Cron jobs that run successfully are easy. Cron jobs that fail loudly are also easy: the error email lands in your inbox. The hard ones are cron jobs that stop running altogether. The server reboots, the container gets evicted, the user account gets disabled, the systemd timer was masked by a config change. The job never runs, no error is produced, and you find out three weeks later when the backups you assumed were happening are gone. Heartbeat monitoring catches exactly this failure mode.

How heartbeat monitoring works

A heartbeat monitor inverts the normal probe relationship. Instead of an external prober calling your service, your job calls the monitor. You define a grace window (e.g. 'this job should ping every hour, give it five minutes of slack'). When the monitor stops hearing pings, it opens a downtime event and alerts you.

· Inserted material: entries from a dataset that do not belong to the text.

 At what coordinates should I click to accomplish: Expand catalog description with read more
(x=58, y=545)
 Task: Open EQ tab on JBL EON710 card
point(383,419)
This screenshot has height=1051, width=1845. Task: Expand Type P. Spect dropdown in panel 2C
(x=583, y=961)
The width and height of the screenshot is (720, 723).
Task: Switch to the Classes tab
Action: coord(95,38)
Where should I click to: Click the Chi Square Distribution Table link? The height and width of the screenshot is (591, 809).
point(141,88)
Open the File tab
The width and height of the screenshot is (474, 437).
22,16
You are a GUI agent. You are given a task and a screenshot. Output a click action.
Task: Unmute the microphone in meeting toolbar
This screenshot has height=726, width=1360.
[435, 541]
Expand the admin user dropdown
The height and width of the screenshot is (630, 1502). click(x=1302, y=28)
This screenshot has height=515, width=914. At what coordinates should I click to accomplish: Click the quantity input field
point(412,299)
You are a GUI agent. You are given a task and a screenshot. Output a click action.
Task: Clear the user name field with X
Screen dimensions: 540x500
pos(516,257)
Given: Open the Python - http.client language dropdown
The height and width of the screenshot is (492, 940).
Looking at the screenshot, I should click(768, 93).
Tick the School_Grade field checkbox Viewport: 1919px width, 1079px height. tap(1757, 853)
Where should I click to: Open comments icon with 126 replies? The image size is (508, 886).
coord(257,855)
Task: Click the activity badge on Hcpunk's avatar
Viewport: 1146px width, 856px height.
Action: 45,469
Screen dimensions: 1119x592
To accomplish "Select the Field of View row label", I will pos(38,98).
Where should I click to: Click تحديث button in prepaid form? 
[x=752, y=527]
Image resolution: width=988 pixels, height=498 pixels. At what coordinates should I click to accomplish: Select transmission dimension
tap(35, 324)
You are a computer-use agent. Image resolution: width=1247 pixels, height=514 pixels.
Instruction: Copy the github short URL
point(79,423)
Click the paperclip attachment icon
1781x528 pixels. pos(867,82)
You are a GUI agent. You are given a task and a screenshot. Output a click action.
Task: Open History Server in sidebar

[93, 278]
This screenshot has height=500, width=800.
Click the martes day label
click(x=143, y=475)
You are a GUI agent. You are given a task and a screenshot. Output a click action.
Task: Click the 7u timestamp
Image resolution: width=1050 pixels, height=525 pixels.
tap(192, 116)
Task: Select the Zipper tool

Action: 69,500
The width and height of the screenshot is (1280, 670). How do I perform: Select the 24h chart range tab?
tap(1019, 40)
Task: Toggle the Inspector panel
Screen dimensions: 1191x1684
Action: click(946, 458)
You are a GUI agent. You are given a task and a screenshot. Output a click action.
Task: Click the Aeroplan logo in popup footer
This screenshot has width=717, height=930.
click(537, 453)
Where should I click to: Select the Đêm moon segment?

The result is a dead-man's-switch. As long as the job runs and reports success, the monitor stays silent. The moment it fails to ping (because it crashed, because the server is off, because someone disabled the timer), the alert fires. Three weeks of silent backup failure becomes a five-minute incident.

When to use heartbeats versus regular checks

Heartbeats are not a replacement for HTTP monitoring. They cover a different class of job: anything that runs out-of-band on a schedule.

Backup jobs: nightly dumps, S3 sync, off-site rsync.
Data pipeline runs: ETL jobs, daily report generation, billing reconciliation.
Marketing emails on a schedule: weekly newsletter, drip campaigns.
SSL renewal jobs: certbot, acme.sh.
Anything that runs in cron, systemd timers, GitHub Actions schedules, Cloudflare Workers cron, or AWS EventBridge.

How to add a heartbeat to a bash cron job

The simplest pattern is a single curl call at the end of your script. The heartbeat URL is unique to the monitor; do not check it into version control.

A pattern that handles failures gracefully: `do_the_work && curl -fsS --retry 3 https://your-monitor.example/heartbeat`. The && only fires the heartbeat if the actual work succeeded. The --retry 3 handles transient network blips. The -fsS makes curl quiet on success and noisy on failure, which is what cron wants.

Heartbeats from Python and Node

The same pattern in two common languages. Both wrap the work in a try/except, only report success on a clean run.

Python: `try: do_the_work(); requests.post('https://your-monitor.example/heartbeat', timeout=10); except Exception: logger.exception('job failed')`
Node: `try { await doTheWork(); await fetch('https://your-monitor.example/heartbeat', { method: 'POST' }); } catch (err) { console.error('job failed', err); }`
Important: do not send the heartbeat in a finally block. Finally fires on both success and failure. You want the heartbeat to be a positive signal, not a 'I ran' signal.

Setting the grace window

The grace window is the most common knob to get wrong. Too short and you get false alarms when the job runs a few seconds late. Too long and a real failure goes unnoticed for hours.

A good rule of thumb is 2x the normal job duration plus 5 minutes. A nightly backup that normally takes 8 minutes wants a grace window of 8 * 2 + 5 = 21 minutes. A weekly job that takes 2 hours wants a grace window of 2 * 2 + 0.5 = 4.5 hours. The grace window protects you from harmless variance, not from real failures.

Common heartbeat patterns to set up first

If you are starting from zero, three heartbeats catch most of the silent failures that bite people. A nightly backup monitor with a 6-hour grace window. An SSL renewal monitor on the cron that runs certbot or acme.sh, with a one-week grace window. A daily report or billing reconciliation monitor with a 90-minute grace window. Together these three catch the failure modes that have the longest unnoticed runs and the biggest consequences. Once those are in place, add a heartbeat to every other scheduled job over time.